Sidnee Zeiser

Major: Biomedical Engineering
Engineering and Technology
Mentor: Dr. Amol Yadav

The Use of Operant Conditioning and Spinal Cord Stimulation for Assessment of Sensory Detection Following Optogenetic Inhibition in Rats

Neurological impairment resulting in damage to the nervous system limits the use of patients’ normal sensory feedback systems. However, the exact nature of these sensory pathways is not well understood due to the limitations of existing technologies. Recently, optogenetics has been used to develop models that allow for the inhibition of various neural areas, thus simulating a disease state. When used in neural engineering practices, the perception of peripheral sensory information and the neurological pathways can be assessed. Previously implemented techniques used to observe and control the various aspects of healthy or impaired nervous systems have proven to be neither precise or reliable enough for robust control.

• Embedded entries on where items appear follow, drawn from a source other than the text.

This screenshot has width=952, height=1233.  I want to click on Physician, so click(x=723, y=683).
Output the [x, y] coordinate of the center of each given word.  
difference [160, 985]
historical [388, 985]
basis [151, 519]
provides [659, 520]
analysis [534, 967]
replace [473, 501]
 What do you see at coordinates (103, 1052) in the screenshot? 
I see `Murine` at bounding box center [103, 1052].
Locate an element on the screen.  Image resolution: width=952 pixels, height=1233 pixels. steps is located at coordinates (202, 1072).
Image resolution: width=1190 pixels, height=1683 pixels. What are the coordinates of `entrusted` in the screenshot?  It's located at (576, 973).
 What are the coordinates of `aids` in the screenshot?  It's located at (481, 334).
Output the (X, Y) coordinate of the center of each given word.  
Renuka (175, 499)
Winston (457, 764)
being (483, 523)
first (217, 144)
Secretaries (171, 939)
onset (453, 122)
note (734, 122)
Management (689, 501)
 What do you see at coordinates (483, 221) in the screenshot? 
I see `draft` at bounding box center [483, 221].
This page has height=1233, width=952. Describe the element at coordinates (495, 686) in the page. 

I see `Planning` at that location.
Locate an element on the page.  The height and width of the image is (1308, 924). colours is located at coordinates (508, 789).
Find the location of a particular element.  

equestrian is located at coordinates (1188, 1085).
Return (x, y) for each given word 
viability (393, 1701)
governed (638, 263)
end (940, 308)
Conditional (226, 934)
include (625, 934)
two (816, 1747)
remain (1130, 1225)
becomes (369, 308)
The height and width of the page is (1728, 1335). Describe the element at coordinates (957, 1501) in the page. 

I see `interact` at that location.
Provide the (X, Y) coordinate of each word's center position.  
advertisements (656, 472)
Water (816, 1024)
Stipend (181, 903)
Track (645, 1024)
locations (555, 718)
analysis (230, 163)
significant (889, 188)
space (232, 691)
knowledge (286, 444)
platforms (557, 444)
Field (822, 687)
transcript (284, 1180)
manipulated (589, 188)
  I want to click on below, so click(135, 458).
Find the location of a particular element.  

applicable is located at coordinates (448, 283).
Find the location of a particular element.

As a result, there is the clinical need for development of optogenetic technologies that would not only provide insight to the function of damaged neural regions but could also be used as treatment tools themselves. We’ve integrated an operant conditioning protocol for rat models in order to establish an efficient and consistent means of conducting behavioral training for the future optogenetic experiments. Prospective studies plan to investigate whether optogenetic inhibition of different brain areas will impact behavior of rats as they perform a sensory detection task.